Pakistan's capacity to absorb project loans by multilaterals/bilaterals is severely limited however interest begins to accrue on loans as soon as they are formally approved by multilateral/bilateral boards of directors/governments. The reason for the low absorption capacity is that most project assistance has a component of counterpart funds which must be identified in the budget and require subsequent release for the project to be implemented as per schedule. As has been made evident for the past several decades, Pakistan's domestic resources are grossly inadequate to meet our current expenditure, leave alone development expenditure - a fact which accounts for governments, previous as well as the incumbent, slashing development expenditure with the objective of achieving a more sustainable budget deficit than would otherwise have been possible.
In the budget for the current year, for example, the current expenditure is projected at over 3.8 trillion rupees while the overambitious target for total tax revenue unlikely to be achieved if past performance is anything to go by, and which includes dedicated taxes like gas infrastructure development cess and natural gas development surcharge, is projected at 3.9 trillion rupees. To get a true picture of what is achievable, it is pertinent to note that last year, the current expenditure was 3.5 trillion rupees while the total tax revenue, inclusive of dedicated taxes, was estimated at 3.4 trillion rupees or in other words, our total tax revenue for the year was unable to meet current expenditure, leave alone development expenditure. This has been the situation for decades and during the current tenure of the Dar-led Finance Ministry, the shortfall has been met through heavier than ever reliance on external borrowing.

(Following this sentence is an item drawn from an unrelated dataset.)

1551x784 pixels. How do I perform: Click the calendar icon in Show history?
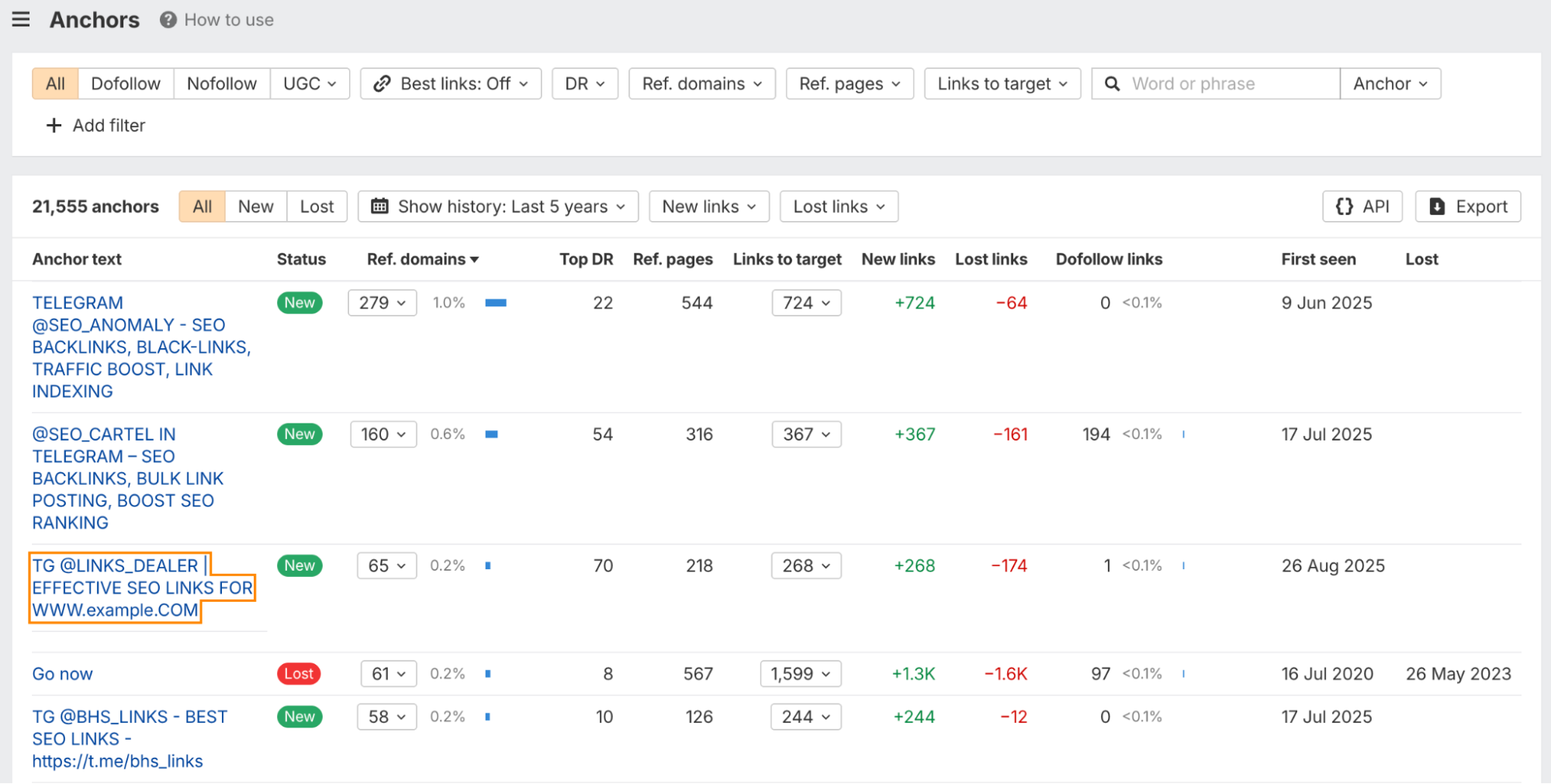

After the cessation of the International Monetary Fund programme in September last year, there was a marked reduction in programme or budgetary support by other multilaterals/donors - from 324.6 billion rupees last year to 133.7 billion rupees budgeted for the current year. The reason: multilaterals/bilaterals comfort level associated with strict monitoring of programme conditions by the Fund has understandably evaporated. This in turn led the Sharif administration to borrow heavily from the commercial sector abroad piling up the short-term debt repayments while interest on long-term loans from multilaterals/bilaterals also began to pile up without any increase in social or physical infrastructure (envisaged in approved projects) that would have fuelled economic activity or a double whammy if you will.
Additionally, delays in project implementation are also attributed to lack of transparency in the bidding process prompting the lending agency to direct the executing agency to revisit the entire bidding process. Thus, possible nepotism in the allocation of consultancy/construction envisaged for any project is also a reason for project delays leading to the payment of interest on loans without being able to utilise these loans.
The ideal situation would be for various ministries seeking foreign loans for their development projects to first assess the absorption capacity through meaningful consultations with the Ministry of Finance. While all project loans are signed in the presence of a senior staff member of the Economic Affairs Division, which is under the administrative control of the Ministry of Finance, yet their input into the project documents is limited and the overarching objective appears to be to facilitate access to as much foreign lending as possible. This approach needs to change and one would hope that a more realistic strategy, based on our resource constraints, be adopted in acquiring loans.